Other hauntings connected to Jett include an area where there were phones. Jett was on the phone when he was attacked. The phone here has been seen levitating off the hook and then being returned to it. There are cold spots felt here and a feeling of dread. Objects in the chapel have been seen floating across the room. Floating orbs have been seen in The Hole in harsh colors like purple and red. Disembodied footsteps and whispers are heard.

Discovery+'s Conjuring Keisha visited the prison in the summer of 2022. Comedian and Actress Whitney Cummings joined Singer Keisha for an investigation at the prison and it didn't disappoint. Whitney had her wrist squeezed really hard before the women even entered the jail and it was enough that she felt like she wanted to leave, but then she was interested to see if it would happen again. They talked to a former correctional officer from the jail named Debbie Williams. She worked at the prison from 1980 to 2009. Williams said that there was violence in the prison daily.
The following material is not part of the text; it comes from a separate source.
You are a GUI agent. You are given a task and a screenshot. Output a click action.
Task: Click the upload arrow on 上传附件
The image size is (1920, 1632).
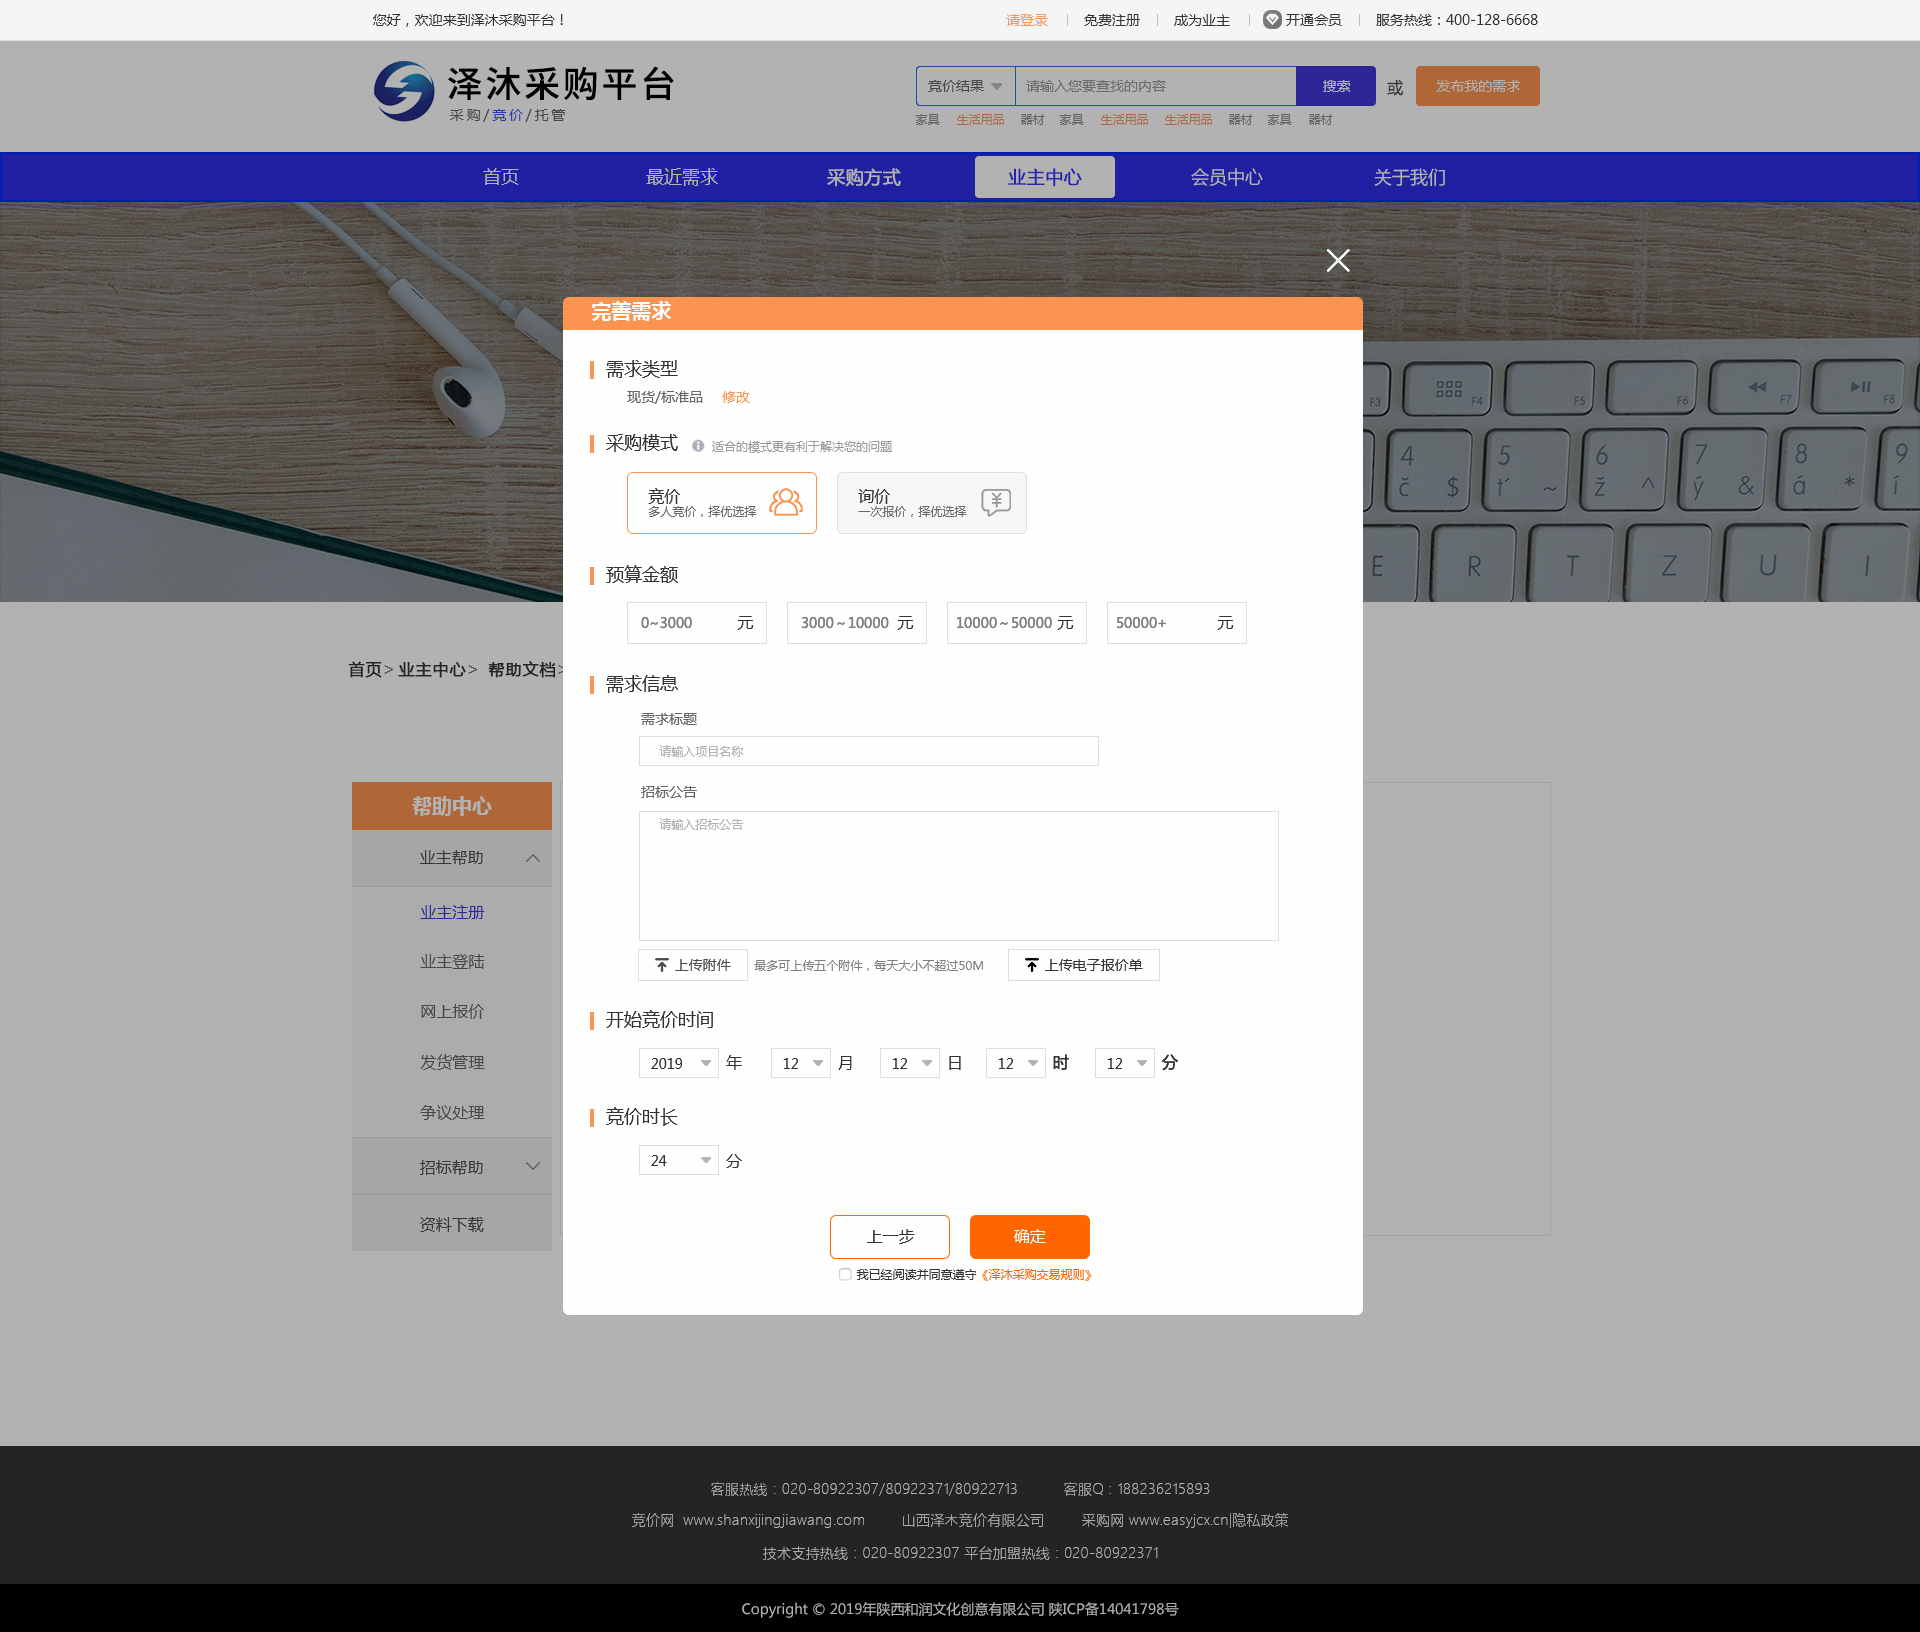662,965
Her experiences included being told audibly to "get out" by something she couldn't see. She told Keisha and Whitney that they believe there are two demons in the prison. This was backed up by the owners of the prison, Jaime Brock and her sister Courtney. The property has been in their family since the 1890s. Jaime said that in Cell Block D they have seen apparitions, been touched, things get slammed and they've heard growls and disembodied voices. A woman once recited the Lord's Prayer and the woman said her back was burning and there were three red claw marks down her back.
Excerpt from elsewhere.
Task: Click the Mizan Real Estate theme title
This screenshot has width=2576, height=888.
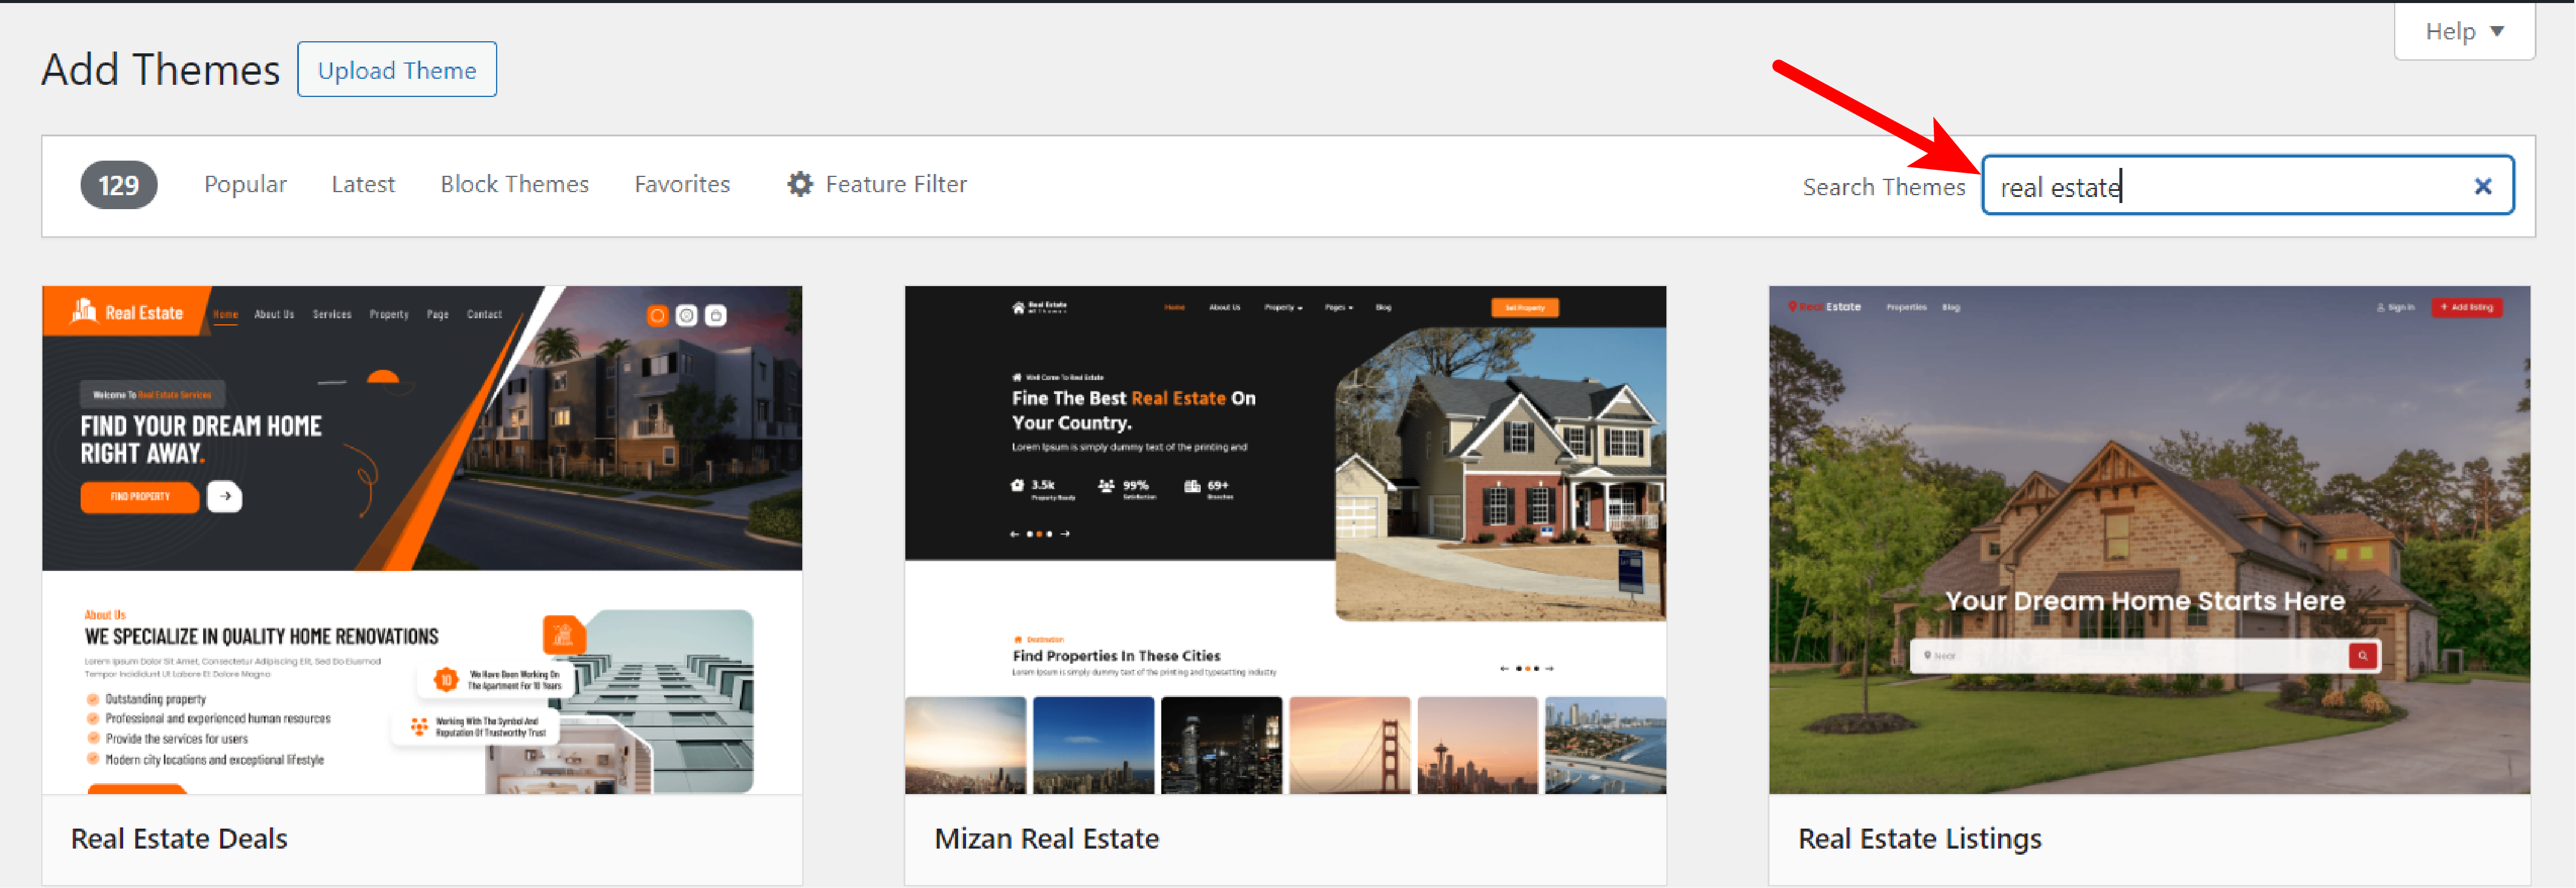Action: pos(1046,838)
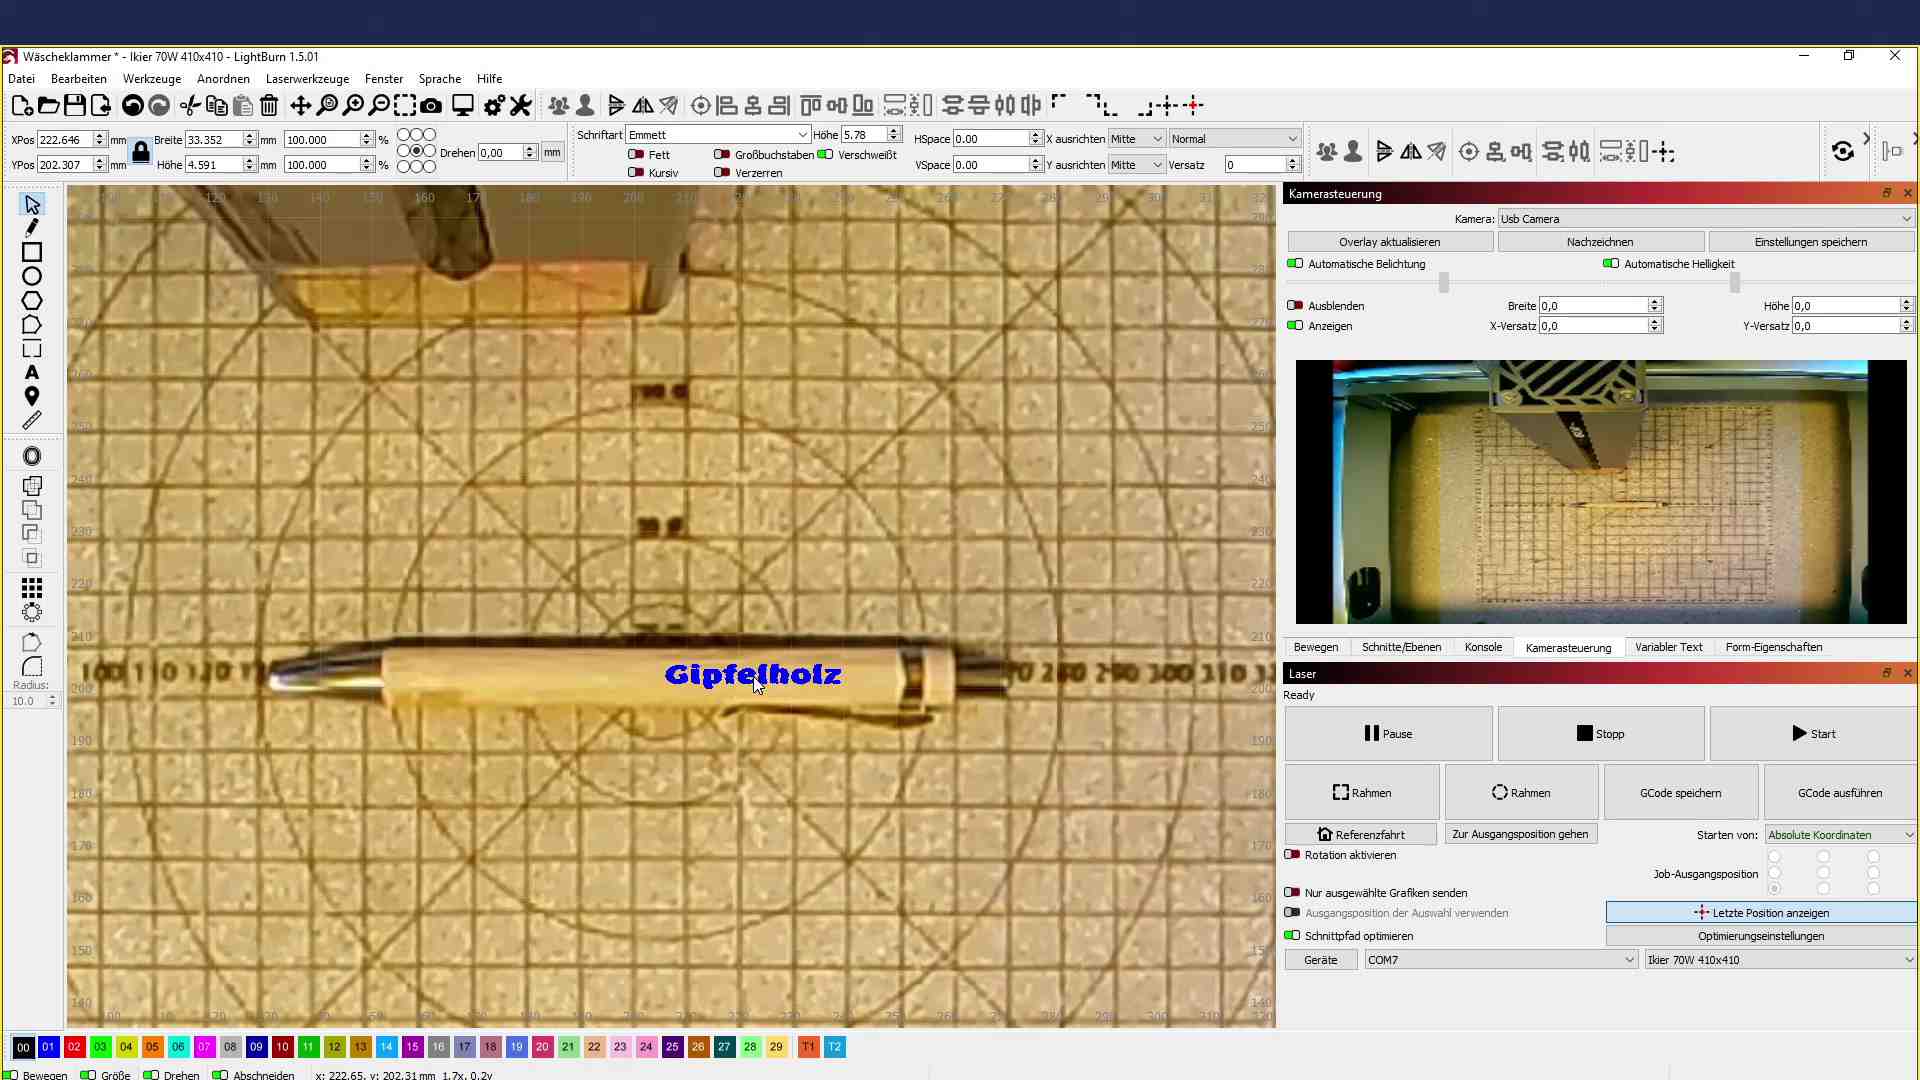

The sister then mentioned their weird entity here that is nicknamed The Creeper. They call it that because they were using an SLS camera and captured the entity crawling along the floor and then up the wall. On Day 2, Whitney and Keisha brought a Demonologist in with them. A REM Pod in the hospital went off for a sustained period of time and Whitney went to hang out in the area by herself. Shortly after getting in the room, she heard something outside of it. Whitney asked the spirit about gender and the REM Pod went off when she asked if it was a woman. Later, it indicated that it was transgender and had wanted to appear as a woman. Later, the two women used the SLS Camera in here and caught a figure hanging out just behind Whitney on the stairs and then it seemed to climb up the wall and they were pretty sure this was The Creeper. The show ended with Keisha fleeing Cell Block D because they thought they were interacting with a demon. Which we didn't understand because they had a demonologist there and isn't this what they were looking for? 

The Creeper isn't the only weird entity here. There are some who have claimed to see a cloven-hoofed figure. The description matches that of The Goatman.

Kelsey visited this location and had a couple of experiences, "I actually visited there a few years ago and I was at the whipping post there and my mom made a sarcastic comment saying I’d be there all the time and I came home to whip marks on my back. I didn’t feel any pain at all, which was weird and they lasted for a few days. I went into the hole and I sat there for a few minutes while my mom was in another cell and it was just me and her in there no other visitors that day and all of a sudden I hear a noise on the wall in my cell and I ask if anyone is there and all of a sudden I feel a tap on my shoulder. So I ask 'did you just touch me' then immediately after I hear a mans voice say 'yes.'" Many people claim to hear the cries of those who were brutally beaten, sometimes to death at the Whipping Post? 

There seems to be a lot of activity at the prison, which is pretty typical of these tough prisons. This one has one of the highest death counts of any prison. Is Brushy Mountain State Penitentiary haunted? That is for you to decide!